§ GIVEN ENTRIES
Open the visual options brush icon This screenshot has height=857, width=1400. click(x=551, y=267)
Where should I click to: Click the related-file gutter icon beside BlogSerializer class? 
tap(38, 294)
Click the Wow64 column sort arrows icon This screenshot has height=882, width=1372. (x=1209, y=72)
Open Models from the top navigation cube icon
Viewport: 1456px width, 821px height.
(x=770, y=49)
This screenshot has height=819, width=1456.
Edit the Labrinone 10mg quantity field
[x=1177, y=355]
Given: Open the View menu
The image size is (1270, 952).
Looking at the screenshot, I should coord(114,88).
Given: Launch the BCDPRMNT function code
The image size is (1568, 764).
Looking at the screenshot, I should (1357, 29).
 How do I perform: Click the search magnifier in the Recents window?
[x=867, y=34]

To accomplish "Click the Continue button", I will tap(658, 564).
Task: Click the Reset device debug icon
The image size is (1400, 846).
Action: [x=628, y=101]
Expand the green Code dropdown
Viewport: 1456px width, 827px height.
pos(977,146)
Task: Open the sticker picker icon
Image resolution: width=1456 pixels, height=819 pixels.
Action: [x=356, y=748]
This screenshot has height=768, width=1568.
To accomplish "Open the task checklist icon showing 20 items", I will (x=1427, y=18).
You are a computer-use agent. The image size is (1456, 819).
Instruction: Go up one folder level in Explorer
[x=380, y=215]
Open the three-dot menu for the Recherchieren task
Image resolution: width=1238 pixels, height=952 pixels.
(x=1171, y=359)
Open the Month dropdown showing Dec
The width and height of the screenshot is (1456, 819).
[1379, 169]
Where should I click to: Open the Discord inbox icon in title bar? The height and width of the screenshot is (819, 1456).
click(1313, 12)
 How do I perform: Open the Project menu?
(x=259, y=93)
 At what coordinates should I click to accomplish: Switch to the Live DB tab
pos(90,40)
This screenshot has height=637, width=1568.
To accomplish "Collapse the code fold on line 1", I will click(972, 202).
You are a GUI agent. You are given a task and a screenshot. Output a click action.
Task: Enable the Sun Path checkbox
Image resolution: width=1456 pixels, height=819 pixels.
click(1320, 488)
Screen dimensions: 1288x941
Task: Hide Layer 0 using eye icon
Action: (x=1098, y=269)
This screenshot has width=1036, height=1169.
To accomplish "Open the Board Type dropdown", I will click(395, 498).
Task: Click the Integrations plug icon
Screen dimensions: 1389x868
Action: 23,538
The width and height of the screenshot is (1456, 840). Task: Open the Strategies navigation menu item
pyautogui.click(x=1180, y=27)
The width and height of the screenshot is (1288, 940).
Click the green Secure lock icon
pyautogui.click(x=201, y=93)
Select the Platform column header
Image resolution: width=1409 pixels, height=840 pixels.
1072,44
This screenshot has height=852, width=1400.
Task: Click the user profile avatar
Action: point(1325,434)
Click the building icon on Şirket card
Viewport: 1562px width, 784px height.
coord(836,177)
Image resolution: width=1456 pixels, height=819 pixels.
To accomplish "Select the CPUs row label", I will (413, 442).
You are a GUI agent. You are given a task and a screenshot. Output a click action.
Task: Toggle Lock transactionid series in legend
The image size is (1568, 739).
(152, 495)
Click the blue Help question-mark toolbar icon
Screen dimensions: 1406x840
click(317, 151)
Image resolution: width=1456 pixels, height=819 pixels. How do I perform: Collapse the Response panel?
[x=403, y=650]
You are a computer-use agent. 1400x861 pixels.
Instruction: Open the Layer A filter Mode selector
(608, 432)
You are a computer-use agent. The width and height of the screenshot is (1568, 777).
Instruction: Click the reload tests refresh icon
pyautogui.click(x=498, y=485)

§ WORK ORDER
Starting at the line that has "Given: Open the View menu" and ending at the line that has "Task: Click the Reset device debug icon", please write out the lines above exactly, leaving out all others.

§ RESULT OF THIS EXERCISE
Given: Open the View menu
The image size is (1270, 952).
Looking at the screenshot, I should coord(114,88).
Given: Launch the BCDPRMNT function code
The image size is (1568, 764).
Looking at the screenshot, I should (1357, 29).
 How do I perform: Click the search magnifier in the Recents window?
[x=867, y=34]

To accomplish "Click the Continue button", I will tap(658, 564).
Task: Click the Reset device debug icon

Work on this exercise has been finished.